# About this task:
Give again, word for word, the lines below that run from the line with "Task: Click the 'Evaluation' heading" through the line with "Click the Dev Tools wrench icon". Drop the pictures.

_ _ _ _ _ _ _

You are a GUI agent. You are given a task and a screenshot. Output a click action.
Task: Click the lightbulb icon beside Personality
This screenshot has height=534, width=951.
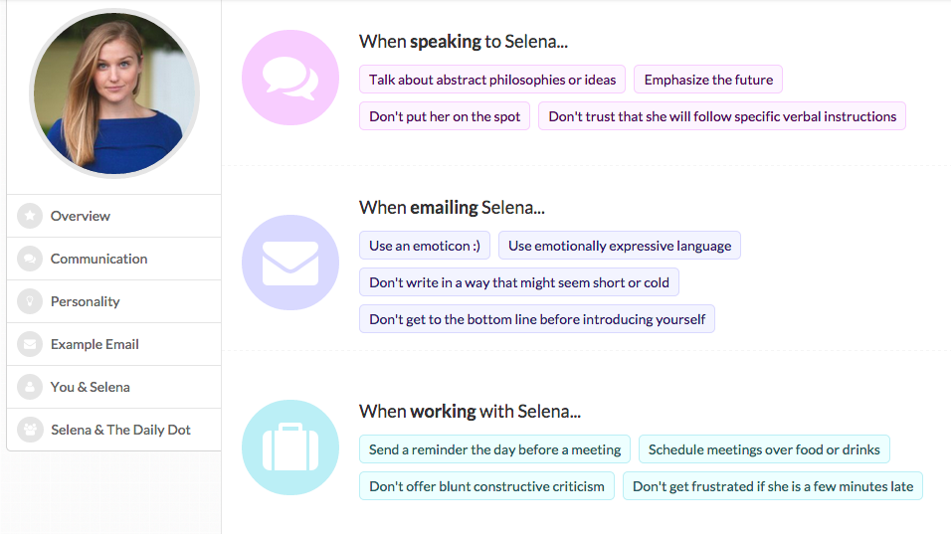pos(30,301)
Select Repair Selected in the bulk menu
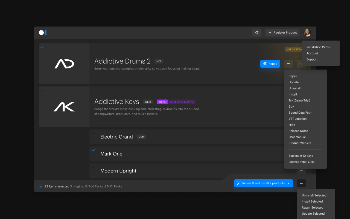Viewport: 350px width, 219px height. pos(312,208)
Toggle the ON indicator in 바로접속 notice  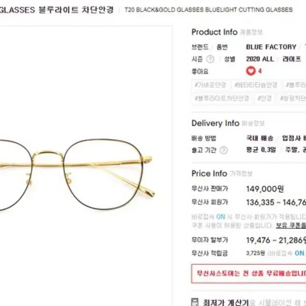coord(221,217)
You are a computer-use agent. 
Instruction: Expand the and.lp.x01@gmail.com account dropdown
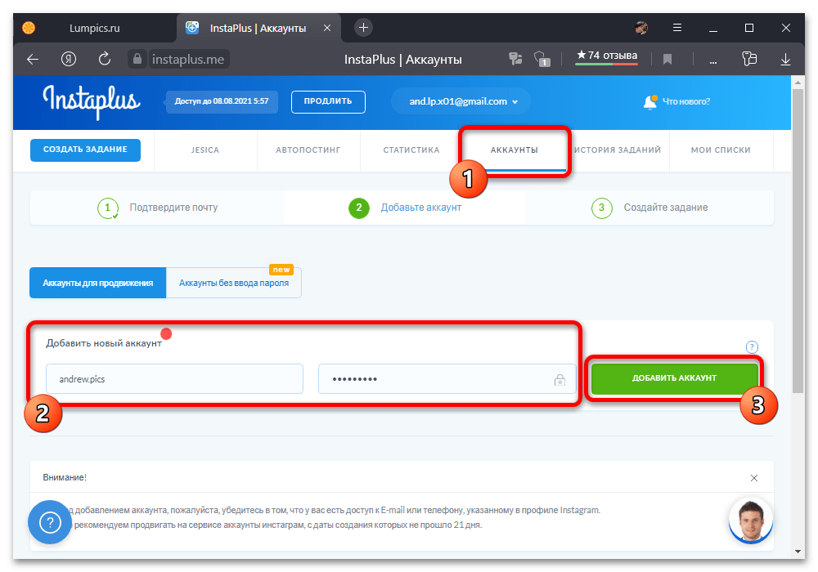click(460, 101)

_ _ _ _ _ _ _

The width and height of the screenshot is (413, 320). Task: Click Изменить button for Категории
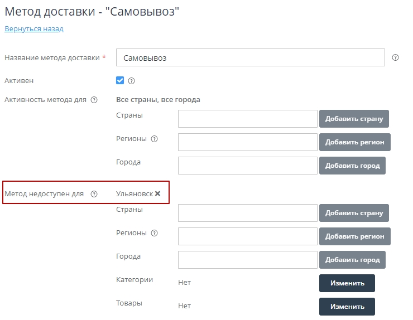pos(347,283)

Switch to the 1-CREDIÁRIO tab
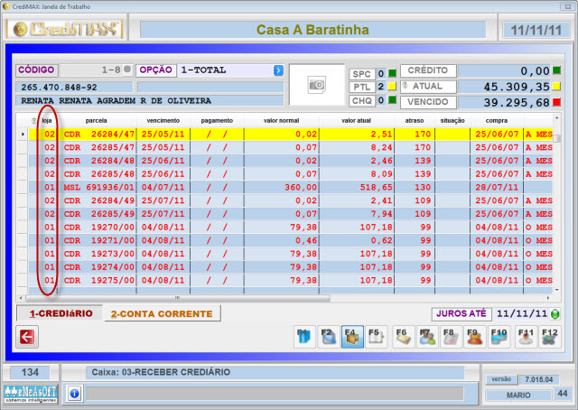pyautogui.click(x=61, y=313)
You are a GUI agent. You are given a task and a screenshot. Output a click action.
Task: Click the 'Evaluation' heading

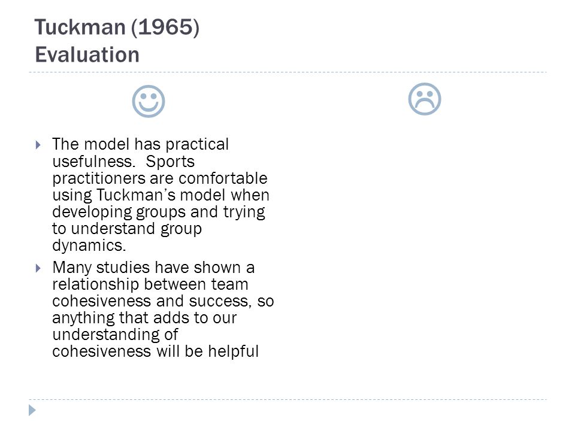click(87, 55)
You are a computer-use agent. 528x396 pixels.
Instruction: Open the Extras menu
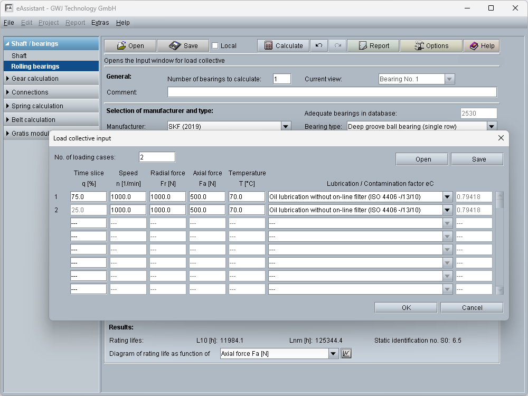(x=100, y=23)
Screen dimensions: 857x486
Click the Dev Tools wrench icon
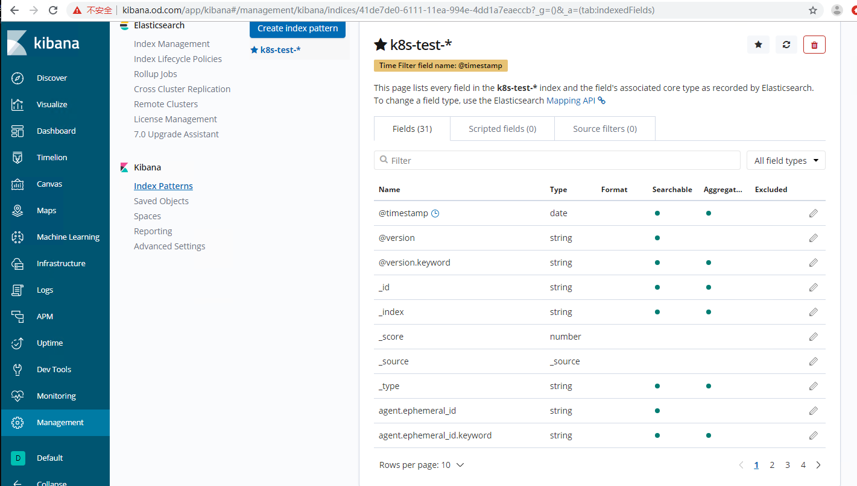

_ _ _ _ _ _ _

# Solution to the exercise:
Task: Click the 'Evaluation' heading

click(87, 55)
You are a computer-use agent. 528x396 pixels.
Instruction: Open the Extras menu
(x=100, y=23)
Screen dimensions: 857x486
Click the Dev Tools wrench icon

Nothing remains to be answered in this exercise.